Марья Ивановна на весь уезд и даже в губернии славилась гостеприимством, но не так это, обыкновенное, как необычайная жадность выслушивать чужую жизнь мало-помалу всех привлекла на сторону мелкой помещицы, и притом еще купчихи. Никто, бывало, не пройдет мимо белых каменных столбиков от дьячихи соседнего прихода до кавалерственной дамы Софьи Павловны Данкевич, возглавляющей лесное владение в четырнадцать тысяч десятин.
Пожар в торфяном лесу.
Птицы и звери (дятел), которым война и революция у людей не чувствительны.

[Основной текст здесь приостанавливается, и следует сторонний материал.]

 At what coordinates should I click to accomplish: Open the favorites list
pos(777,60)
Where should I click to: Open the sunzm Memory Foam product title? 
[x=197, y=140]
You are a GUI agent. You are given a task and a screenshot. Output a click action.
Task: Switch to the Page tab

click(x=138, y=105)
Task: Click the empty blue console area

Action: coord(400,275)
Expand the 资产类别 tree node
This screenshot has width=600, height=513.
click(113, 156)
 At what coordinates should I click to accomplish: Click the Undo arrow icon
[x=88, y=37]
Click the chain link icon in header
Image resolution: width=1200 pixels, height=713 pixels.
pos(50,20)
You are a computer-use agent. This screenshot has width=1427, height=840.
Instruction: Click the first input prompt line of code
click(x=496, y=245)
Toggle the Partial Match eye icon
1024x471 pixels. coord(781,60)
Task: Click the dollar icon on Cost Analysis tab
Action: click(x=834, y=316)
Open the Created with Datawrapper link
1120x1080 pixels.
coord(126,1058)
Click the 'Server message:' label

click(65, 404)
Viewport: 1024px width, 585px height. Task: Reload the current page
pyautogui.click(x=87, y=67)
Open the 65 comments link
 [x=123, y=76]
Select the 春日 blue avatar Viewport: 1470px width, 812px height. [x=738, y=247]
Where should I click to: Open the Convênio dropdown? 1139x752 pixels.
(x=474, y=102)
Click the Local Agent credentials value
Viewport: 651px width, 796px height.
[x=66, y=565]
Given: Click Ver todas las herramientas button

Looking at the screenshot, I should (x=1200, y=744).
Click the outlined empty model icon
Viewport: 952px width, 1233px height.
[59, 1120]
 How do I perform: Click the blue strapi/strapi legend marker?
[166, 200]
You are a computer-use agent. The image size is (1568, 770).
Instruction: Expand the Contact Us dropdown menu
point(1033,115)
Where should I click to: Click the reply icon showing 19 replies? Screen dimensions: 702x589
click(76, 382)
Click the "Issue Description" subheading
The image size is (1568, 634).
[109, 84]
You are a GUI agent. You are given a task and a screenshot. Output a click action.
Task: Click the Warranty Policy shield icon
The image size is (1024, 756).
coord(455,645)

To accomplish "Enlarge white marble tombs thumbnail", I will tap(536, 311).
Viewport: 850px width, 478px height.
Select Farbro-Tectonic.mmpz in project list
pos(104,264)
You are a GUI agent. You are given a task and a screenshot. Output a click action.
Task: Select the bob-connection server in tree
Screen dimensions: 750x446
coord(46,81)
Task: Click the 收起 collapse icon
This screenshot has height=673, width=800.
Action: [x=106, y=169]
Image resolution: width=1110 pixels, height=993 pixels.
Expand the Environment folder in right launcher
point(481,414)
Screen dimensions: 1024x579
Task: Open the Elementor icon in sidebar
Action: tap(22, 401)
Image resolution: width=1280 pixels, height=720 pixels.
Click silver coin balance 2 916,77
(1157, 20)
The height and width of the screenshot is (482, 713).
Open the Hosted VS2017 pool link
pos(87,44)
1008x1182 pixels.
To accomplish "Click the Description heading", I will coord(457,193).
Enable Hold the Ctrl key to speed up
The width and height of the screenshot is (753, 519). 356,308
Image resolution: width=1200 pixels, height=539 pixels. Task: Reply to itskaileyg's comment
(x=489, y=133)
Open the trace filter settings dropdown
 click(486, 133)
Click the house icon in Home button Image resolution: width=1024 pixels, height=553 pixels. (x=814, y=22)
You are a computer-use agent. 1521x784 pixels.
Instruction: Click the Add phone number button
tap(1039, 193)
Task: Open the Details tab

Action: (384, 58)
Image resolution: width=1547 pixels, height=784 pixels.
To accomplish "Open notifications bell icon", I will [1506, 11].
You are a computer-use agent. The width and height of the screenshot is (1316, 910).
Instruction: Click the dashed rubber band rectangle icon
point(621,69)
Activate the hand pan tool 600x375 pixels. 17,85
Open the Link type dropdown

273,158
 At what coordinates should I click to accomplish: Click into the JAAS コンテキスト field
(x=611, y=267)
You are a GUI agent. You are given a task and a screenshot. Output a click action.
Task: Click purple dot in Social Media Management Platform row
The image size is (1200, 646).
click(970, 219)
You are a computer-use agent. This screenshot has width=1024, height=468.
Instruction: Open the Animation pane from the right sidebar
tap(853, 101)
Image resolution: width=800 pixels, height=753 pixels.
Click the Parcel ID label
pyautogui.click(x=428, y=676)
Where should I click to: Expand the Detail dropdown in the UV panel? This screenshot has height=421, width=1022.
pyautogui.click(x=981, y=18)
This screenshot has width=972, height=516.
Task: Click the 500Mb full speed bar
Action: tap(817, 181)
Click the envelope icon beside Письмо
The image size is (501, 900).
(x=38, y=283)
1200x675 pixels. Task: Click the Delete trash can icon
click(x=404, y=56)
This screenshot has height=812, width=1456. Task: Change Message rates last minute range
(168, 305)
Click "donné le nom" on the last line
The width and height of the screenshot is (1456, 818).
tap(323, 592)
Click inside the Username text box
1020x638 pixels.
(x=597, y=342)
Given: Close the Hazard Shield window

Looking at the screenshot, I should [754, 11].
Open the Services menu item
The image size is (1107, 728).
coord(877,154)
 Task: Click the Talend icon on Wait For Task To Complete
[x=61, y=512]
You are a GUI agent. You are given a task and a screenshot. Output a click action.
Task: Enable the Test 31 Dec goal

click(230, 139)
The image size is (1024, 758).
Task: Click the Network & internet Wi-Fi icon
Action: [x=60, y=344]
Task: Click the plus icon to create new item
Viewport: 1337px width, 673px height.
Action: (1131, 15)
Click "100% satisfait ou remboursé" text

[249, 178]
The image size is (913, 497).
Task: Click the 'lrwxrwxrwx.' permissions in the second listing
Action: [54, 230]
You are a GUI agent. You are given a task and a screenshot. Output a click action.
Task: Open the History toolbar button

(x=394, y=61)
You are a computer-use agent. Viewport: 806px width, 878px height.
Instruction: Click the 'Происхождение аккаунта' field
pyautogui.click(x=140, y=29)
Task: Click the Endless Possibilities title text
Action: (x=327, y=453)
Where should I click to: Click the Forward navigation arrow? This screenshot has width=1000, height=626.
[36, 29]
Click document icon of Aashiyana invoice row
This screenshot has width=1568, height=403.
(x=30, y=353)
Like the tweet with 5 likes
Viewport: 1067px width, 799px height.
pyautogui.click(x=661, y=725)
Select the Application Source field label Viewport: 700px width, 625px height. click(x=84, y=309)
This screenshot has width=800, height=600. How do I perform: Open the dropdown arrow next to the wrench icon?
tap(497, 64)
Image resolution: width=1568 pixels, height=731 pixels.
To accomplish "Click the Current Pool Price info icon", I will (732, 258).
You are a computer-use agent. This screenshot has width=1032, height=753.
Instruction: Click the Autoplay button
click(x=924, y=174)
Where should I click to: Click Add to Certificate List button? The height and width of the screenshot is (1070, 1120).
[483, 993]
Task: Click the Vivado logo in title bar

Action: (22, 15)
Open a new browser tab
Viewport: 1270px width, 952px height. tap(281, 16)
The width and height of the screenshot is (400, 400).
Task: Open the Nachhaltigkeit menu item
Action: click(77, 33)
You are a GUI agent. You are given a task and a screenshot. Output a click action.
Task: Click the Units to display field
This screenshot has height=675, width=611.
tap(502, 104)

Сход запретил играть на гармонье: как заиграют, так плач{32}.
18 Июля. Сергиев.
Кончил Московские-Уральские дни{33}.
Погода от жары повернулась: утром дождь и холодно.
Сижу в Сергиеве в своем доме один с обрезанными крыльями… фи-нансы!
Был у Потрашкина: знает толк в хорошем вине и в сладких сметанных пирогах с вишнями и земляникой.
Вечером включил антенну, и вдруг заговорил человек о пользе самообразования; обязанности консультанта, — во-первых, во-вторых, в-третьих, отношения члена кружка к другим необразованным; во-первых, во-вторых…
Я выключил антенну, и это вышло, будто я лишил голоса на полуслове: оратора как будто сзади стопудовым молотом по голове — и даже не было ох! — не виснул, не хрипнул, такого унижения нельзя себе представить нигде, и что это преступление проходит безнаказанно — это влечет к повторению, хочется еще раз дать ему голос и вдруг лишить: в моей власти. Я включаю антенну и вслед за движением моего пальца: «А еще я вам вот что скажу!» Чик — и он ничего не сказал.
Я прошелся по комнате, выглянул из окошка, на улице никого не было, и я сам, каким я был всегда, пугливым к обиде себя кем-нибудь и через это робким в делах, в которых непременно уже надо человека обидеть, — я такой сам, увидел себя в образе русского храброго зайца.
— Так вот же нет! — говорю я, — возьму и лишу голоса: я властелин!
Включаю антенну — молчание! Меня так и дернуло. Осматриваю аппарат, вижу: проволока выпала из винтика и вместе с этим выпала земля, в которую должны вернуться магнитные волны, принятые из эфира. Я включаю землю, и мгновенно в комнату врывается голос:
— Товарищи, это инфекция!
Говорит ветеринар о заразных болезнях животных. И вот тут новое: уже достигнут предел, я насыщен удовольствием лишать голоса, мне это вдруг перестало доставлять удовольствие и даже, напротив, я не хочу, пусть говорят. Я не слушаю и брожу по комнатам, из двери в дверь, кругом, на десяти саженях жилой площади.